The façade of neighbourly bonhomie begins to peel and crack under the strain of loud livestock. A youth demands, “A sheep bleats once a year?” Negriz shoots back, “Am I a vet?” The youth shrugs, “That’s the way sheep are.” Negriz has begun to have enough. He warns, “Okay, I may seem like a goldfish, but I’m a shark.” The youths don’t take this threat any more seriously than we do, considering Negriz’s mild-mannered presence, but he continues, “I’ve already checked everything with the municipality. According to the law, you can’t raise animals here.” The youth yells, “Cut the fish talk. Am I a fisherman?” Negriz interrupts, “Listen…” But the youth won’t listen, and he mumbles, “Screwing my head with the municipality. According to your laws we shouldn’t be here at all. Don’t piss me off with your laws.” The others are enjoying this dispute. Their faces are alight with wide grins.

Negriz lights a cigarette as the youth continues, “In Jaffa, there’s no municipality. Not for me. It exists only in your Tel Aviv.” Negriz sticks to his one-note agenda. “Listen, those sheep are out of here or else…” The youth retaliates, “No, you’re out of here.” The exchange becomes more concise, more combative. “Really?” “Yes.” “Let’s see.” “Let’s see you try.” A youth reaches out to his friend, the one who’s been arguing with Negriz, and says, “Enough, he’s an older man.” But Negriz doesn’t want these concessions. “Enough!” “You think I’m a wimp?” “Go home.” “Don’t push me.” “Enough.” “Go home” “No, I’m not.” “Go home.” By now, everyone is standing, and the two youths who’ve been watching from the sidelines attempt to come between their friend and Negriz. One of them instructs the other, “Take him inside,” and he turns to Negriz. “Come on, we’re neighbours…” Negriz is beyond consolation. He pounces on this mediator, “I haven’t slept in three weeks.”

■ Stated problem 1 ■
Summarize the passage about Negriz and the sheep in two sentences.
■ Stated problem 2 ■
Carry on the passage about Negriz and the sheep, picking up right after its final sentence.
The lines after this come from a different source.

■ Dataset extract ■
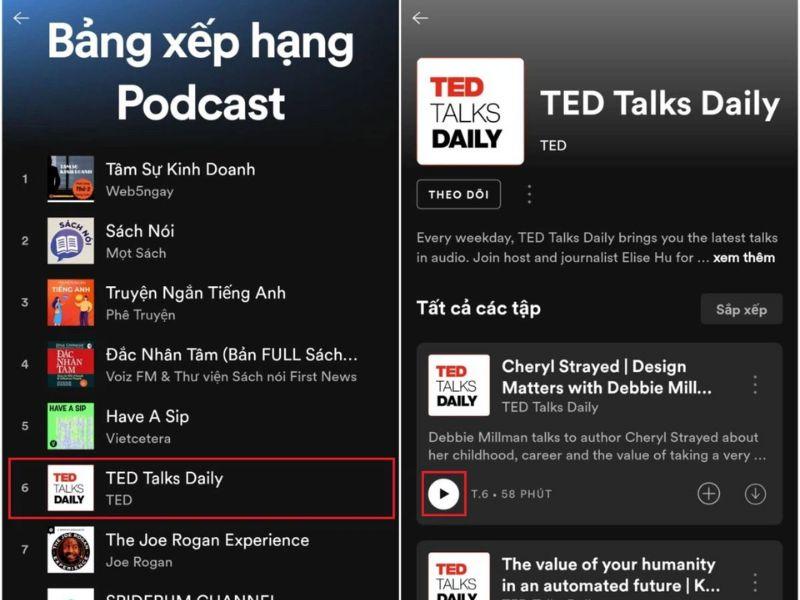Open the Sắp xếp sort options
The width and height of the screenshot is (800, 600).
point(741,309)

■ Exercise output 1 ■
A quarrel over loud sheep breaks the neighborly calm when Negriz tells the youths that, according to the municipality, the law forbids raising animals there and the sheep must go, while one youth rejects the municipality and its laws. The exchange grows more combative until everyone is standing and the youth's friends try to come between them, but Negriz, saying he hasn't slept in three weeks, cannot be calmed.

■ Exercise output 2 ■
And now, the mediator loses it. He stares back at Negriz and demands, “So what?” And now, they begin to volley words. “You think I’m a wimp.” “You’re the king of wimps.” “Motherfucker, who do you think you are?” “We’ll have you for breakfast.” The so-far stationary camera begins to weave around this quartet, as if ducking for dear life in the face of a simple argument that’s escalated into a street fight, with a clutch of arms and bodies making it difficult to discern who’s doing what to whom – especially now that more people have either joined the fight or are trying to prevent it. And then, someone plunges a knife into Negriz’s chest. As the older man falls, there are more cries. “What have you done?” “What have you done?” Run!” Run!” The crowd scatters. All that’s left on the street is the writhing figure of Negriz.

The next scene, we see a young women sobbing beside Negriz. “Daddy,” she cries, as a police car approaches, siren blaring. Cops in plainclothes alight and race to the twosome at the centre of the street. One of them ushers the daughter away, as the other two try to make sense of the scenario. “What happened?” “A stabbing.” A cop bends and breathes into Negriz’s mouth as a second police car arrives. The daughter wails from a distance, “I want to tell him something. I want to talk to him.” Next morning, inside a cozy home, a television reporter reads out, “In a place of poverty, despair and drug gangs, a gun or a knife are easy to draw. Last night, the victim was a father of three.” And thus ends yet another day of unrest in the Middle East, yet another powder keg of simmering tensions ignited not by political beliefs or religious differences, but by a man who couldn’t sleep because a neighbour’s sheep wouldn’t stop bleating.

Ajami (2009, Arabic, Hebrew; aka Russoun). Directed by Scandar Copti, Yaron Shani. Starring Fouad Habash, Shahir Kabaha, Eran Naim.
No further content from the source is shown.